Stored entries
[Start of Attachment]
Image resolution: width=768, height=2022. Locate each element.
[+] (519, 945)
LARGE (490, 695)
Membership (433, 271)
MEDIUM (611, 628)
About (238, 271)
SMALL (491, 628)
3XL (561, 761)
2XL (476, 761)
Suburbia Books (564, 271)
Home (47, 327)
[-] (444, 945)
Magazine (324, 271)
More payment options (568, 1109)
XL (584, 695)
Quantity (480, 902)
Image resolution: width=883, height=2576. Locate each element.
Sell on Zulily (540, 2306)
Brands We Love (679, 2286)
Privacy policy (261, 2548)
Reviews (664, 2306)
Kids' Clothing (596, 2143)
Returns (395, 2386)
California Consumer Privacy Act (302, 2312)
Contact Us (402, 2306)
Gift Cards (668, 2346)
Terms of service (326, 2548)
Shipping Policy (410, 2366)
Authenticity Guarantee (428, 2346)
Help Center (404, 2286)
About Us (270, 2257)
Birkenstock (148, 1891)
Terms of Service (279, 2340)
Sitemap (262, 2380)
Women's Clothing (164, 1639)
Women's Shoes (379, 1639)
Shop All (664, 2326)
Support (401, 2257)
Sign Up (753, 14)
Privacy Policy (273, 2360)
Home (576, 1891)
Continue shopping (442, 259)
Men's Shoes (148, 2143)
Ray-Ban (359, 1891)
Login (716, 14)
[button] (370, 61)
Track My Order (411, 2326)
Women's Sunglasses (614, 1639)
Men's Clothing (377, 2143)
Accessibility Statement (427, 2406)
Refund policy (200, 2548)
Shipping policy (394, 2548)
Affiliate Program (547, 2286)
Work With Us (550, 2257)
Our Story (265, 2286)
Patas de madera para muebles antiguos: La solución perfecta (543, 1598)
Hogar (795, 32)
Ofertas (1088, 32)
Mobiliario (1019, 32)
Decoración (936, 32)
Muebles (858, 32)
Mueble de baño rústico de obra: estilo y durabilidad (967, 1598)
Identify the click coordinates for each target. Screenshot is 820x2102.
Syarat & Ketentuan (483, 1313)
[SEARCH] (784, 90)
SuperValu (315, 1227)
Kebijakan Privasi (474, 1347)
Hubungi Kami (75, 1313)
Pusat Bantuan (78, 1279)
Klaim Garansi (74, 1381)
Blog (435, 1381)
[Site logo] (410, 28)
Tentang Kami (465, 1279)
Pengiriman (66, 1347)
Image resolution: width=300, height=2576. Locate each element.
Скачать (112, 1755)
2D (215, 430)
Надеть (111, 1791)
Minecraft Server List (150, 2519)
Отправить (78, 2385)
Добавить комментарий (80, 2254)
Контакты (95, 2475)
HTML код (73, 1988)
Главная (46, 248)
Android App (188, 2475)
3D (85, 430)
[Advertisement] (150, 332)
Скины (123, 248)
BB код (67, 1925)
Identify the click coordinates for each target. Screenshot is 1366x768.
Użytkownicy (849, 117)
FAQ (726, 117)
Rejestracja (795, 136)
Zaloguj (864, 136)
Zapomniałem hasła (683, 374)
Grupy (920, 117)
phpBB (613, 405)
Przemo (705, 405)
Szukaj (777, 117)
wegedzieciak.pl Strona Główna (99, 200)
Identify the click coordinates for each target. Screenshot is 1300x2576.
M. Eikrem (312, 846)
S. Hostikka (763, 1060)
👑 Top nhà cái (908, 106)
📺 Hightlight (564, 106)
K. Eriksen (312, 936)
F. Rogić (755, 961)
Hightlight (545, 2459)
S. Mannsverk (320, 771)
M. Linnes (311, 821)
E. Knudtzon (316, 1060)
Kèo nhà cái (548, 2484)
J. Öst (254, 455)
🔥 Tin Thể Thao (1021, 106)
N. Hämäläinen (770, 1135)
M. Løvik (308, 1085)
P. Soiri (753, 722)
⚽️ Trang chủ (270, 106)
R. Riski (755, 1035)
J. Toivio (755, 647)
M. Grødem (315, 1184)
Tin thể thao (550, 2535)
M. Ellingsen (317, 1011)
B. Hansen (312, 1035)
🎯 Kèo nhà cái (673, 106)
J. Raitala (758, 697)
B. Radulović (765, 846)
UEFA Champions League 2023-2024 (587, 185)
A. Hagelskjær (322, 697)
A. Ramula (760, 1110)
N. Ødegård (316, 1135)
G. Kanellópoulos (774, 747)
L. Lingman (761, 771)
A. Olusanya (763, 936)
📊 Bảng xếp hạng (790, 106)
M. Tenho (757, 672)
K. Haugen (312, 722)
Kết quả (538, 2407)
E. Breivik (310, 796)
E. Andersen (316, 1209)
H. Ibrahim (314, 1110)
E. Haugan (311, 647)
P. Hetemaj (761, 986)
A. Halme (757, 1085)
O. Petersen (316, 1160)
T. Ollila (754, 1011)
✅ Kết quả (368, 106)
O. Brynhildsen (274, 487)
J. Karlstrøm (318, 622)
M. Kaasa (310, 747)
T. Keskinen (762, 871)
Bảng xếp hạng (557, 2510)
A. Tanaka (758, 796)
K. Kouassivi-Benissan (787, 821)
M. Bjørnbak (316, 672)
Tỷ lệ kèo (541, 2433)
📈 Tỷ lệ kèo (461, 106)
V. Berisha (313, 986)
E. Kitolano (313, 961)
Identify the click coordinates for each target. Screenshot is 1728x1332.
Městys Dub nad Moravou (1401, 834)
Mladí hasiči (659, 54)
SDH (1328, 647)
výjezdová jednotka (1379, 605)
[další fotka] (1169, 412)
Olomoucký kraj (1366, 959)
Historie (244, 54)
[End of Attachment]
■ What the task requires ■
Above are the records; from them, give again exactly the lines from the one containing "Affiliate Program (547, 2286)" to the one containing "3D (85, 430)", both lines included, and nothing more.

■ Your response ■
Affiliate Program (547, 2286)
Work With Us (550, 2257)
Our Story (265, 2286)
Patas de madera para muebles antiguos: La solución perfecta (543, 1598)
Hogar (795, 32)
Ofertas (1088, 32)
Mobiliario (1019, 32)
Decoración (936, 32)
Muebles (858, 32)
Mueble de baño rústico de obra: estilo y durabilidad (967, 1598)
Identify the click coordinates for each target. Screenshot is 820x2102.
Syarat & Ketentuan (483, 1313)
[SEARCH] (784, 90)
SuperValu (315, 1227)
Kebijakan Privasi (474, 1347)
Hubungi Kami (75, 1313)
Pusat Bantuan (78, 1279)
Klaim Garansi (74, 1381)
Blog (435, 1381)
[Site logo] (410, 28)
Tentang Kami (465, 1279)
Pengiriman (66, 1347)
Image resolution: width=300, height=2576. Locate each element.
Скачать (112, 1755)
2D (215, 430)
Надеть (111, 1791)
Minecraft Server List (150, 2519)
Отправить (78, 2385)
Добавить комментарий (80, 2254)
Контакты (95, 2475)
HTML код (73, 1988)
Главная (46, 248)
Android App (188, 2475)
3D (85, 430)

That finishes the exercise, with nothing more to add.